====== Entries supplied ======

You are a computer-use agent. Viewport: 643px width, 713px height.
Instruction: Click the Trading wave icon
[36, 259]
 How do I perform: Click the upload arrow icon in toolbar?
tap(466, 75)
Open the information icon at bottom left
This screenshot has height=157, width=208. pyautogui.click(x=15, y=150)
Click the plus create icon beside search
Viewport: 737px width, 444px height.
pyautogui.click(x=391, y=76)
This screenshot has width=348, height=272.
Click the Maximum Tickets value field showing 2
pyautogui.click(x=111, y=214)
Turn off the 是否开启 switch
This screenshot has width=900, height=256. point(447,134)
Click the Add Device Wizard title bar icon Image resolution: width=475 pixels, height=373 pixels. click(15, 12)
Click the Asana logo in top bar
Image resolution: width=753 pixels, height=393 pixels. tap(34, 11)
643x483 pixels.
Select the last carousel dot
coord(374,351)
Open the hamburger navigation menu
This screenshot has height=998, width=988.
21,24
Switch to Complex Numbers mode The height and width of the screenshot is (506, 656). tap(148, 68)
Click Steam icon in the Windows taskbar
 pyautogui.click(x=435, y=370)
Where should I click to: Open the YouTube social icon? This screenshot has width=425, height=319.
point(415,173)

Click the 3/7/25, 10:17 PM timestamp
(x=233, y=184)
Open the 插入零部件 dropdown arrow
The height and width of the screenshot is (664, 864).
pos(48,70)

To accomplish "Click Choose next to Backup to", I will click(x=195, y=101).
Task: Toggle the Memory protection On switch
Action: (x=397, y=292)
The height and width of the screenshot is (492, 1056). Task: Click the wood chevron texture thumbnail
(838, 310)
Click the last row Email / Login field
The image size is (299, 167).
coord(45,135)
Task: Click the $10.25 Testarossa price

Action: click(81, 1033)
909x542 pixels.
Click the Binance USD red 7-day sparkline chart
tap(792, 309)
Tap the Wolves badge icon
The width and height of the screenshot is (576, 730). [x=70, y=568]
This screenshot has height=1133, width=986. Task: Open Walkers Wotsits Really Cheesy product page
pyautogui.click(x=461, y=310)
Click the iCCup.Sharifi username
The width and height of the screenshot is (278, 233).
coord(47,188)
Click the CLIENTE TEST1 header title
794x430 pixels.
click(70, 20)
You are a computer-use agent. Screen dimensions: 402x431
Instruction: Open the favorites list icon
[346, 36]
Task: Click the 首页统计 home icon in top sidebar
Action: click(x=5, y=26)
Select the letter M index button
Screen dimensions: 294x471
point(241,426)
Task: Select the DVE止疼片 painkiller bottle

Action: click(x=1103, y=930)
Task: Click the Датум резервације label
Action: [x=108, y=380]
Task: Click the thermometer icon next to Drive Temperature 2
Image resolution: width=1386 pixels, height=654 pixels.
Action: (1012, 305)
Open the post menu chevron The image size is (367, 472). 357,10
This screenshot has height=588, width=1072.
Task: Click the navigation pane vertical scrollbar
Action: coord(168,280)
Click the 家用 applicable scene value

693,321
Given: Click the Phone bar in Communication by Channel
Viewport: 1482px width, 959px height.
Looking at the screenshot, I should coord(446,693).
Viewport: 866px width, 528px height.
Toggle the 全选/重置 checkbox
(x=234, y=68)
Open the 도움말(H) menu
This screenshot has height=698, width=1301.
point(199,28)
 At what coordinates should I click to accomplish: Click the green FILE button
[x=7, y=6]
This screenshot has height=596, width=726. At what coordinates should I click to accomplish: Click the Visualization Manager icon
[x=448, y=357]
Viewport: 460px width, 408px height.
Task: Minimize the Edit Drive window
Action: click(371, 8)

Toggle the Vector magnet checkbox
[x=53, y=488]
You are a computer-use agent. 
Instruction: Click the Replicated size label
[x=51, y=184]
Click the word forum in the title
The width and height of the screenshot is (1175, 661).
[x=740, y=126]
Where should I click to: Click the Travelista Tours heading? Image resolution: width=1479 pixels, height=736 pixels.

======

» Work to complete: All that is wanted is the lines from the one containing "This screenshot has height=596, width=726." through the last line of the records, restated word for word.

» Problem solution:
This screenshot has height=596, width=726. At what coordinates should I click to accomplish: Click the Visualization Manager icon
[x=448, y=357]
Viewport: 460px width, 408px height.
Task: Minimize the Edit Drive window
Action: click(371, 8)

Toggle the Vector magnet checkbox
[x=53, y=488]
You are a computer-use agent. 
Instruction: Click the Replicated size label
[x=51, y=184]
Click the word forum in the title
The width and height of the screenshot is (1175, 661).
[x=740, y=126]
Where should I click to: Click the Travelista Tours heading? Image resolution: width=1479 pixels, height=736 pixels.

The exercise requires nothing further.